* begin SUPPLIED TEXT *
DO IT MYSELF? 

Once I have worked out whether a bayonet or screw fitting is required, I can change a light bulb.        

I have been known to insert a two-pin plug into an adaptor – and even into a wall socket. And I can switch on a laptop and mow a lawn. But that’s about it, really. I am not a handyman. 

If I needed to drill a hole or paint a wall, I used to call upon my old school buddy, Mike Morgan, a man who had travelled the world in the sixties with the Merchant Navy. I admired his ability to stop a tap dripping by fixing a washer, let alone the fact that he had laid a new floor in his impressive house in Kent. My brother-in-law (a teacher) had, with his bare hands and a little specialist helpcreated an extension to his house, while my father-in-law had actually built a house in Brazil, installing the plumbing and the electrics. How I envy such people. 

One of my Brazilian father-in-law’s closest friends was a farmer. Not only could he keep cattle, pigs and chickens, but he also delivered their new-born calves and piglets and wrung chickens’ necks. Being squeamish, I couldn’t even watch him doing this. It was all I could do to witness a horse farting.
* end SUPPLIED TEXT *
* begin MATERIAL SUPPLIED *
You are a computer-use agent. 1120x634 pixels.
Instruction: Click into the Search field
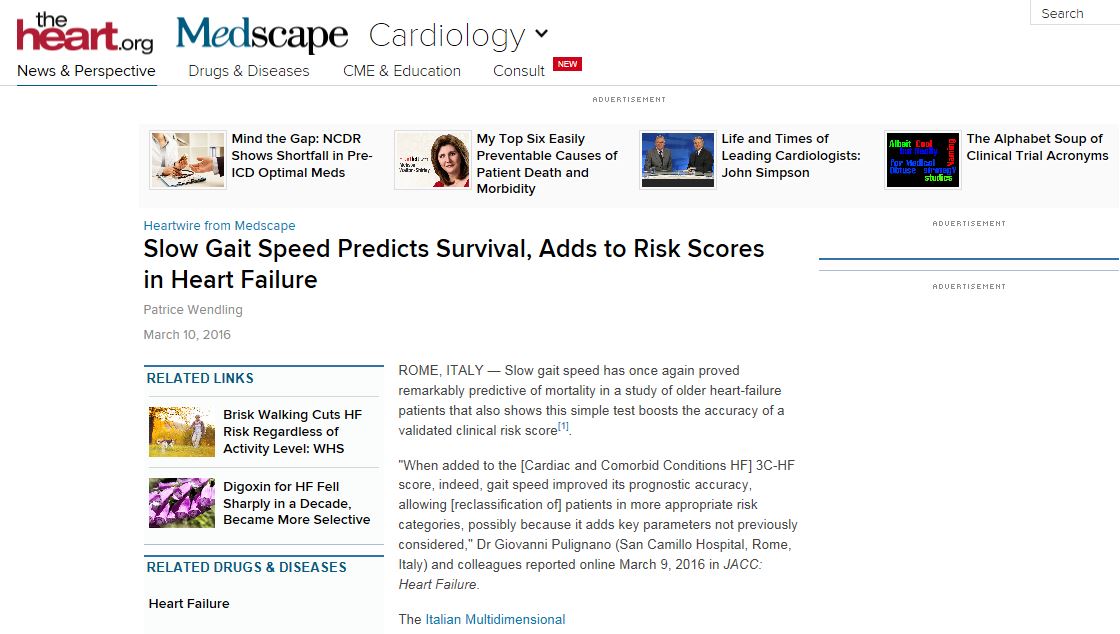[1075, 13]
* end MATERIAL SUPPLIED *
* begin MATERIAL SUPPLIED *
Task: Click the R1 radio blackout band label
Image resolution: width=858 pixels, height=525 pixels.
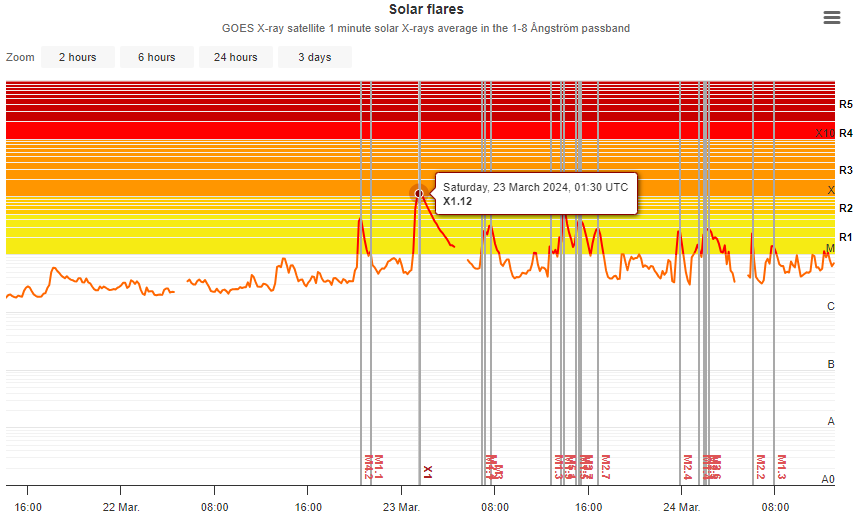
* end MATERIAL SUPPLIED *
REQUIREMENTS:
Carry on the essay about not being a handyman from its last sentence. The material plays no part here.

REPLY TO THE TASK:
Gardening is almost as much out of the question as farmingMy mother maintained a beautiful garden into her nineties and could name every flower, plant and tree. My father tended his vegetable garden to ensure the Sunday roast was accompanied by the freshest, healthiest produce. But I learned nothing from them. As I can hardly distinguish between a radish and a dandelion, I have either to employ a gardener or live in a flat.  

As for motor cars! The mysteries of everything under the bonnet are quite beyond me, and how do people use jump leads? I can drive and I can fill up with petrol but if anything fails to function I am flummoxed. I remember running out of petrol on the way back from Oxford a few months after passing my driving test. I called my father from a phone box and, while waiting for him, I noticed one of the tyres was pretty flat. I started thinking. Maybe the car would start if I asked my father to put some air in the offending tyre.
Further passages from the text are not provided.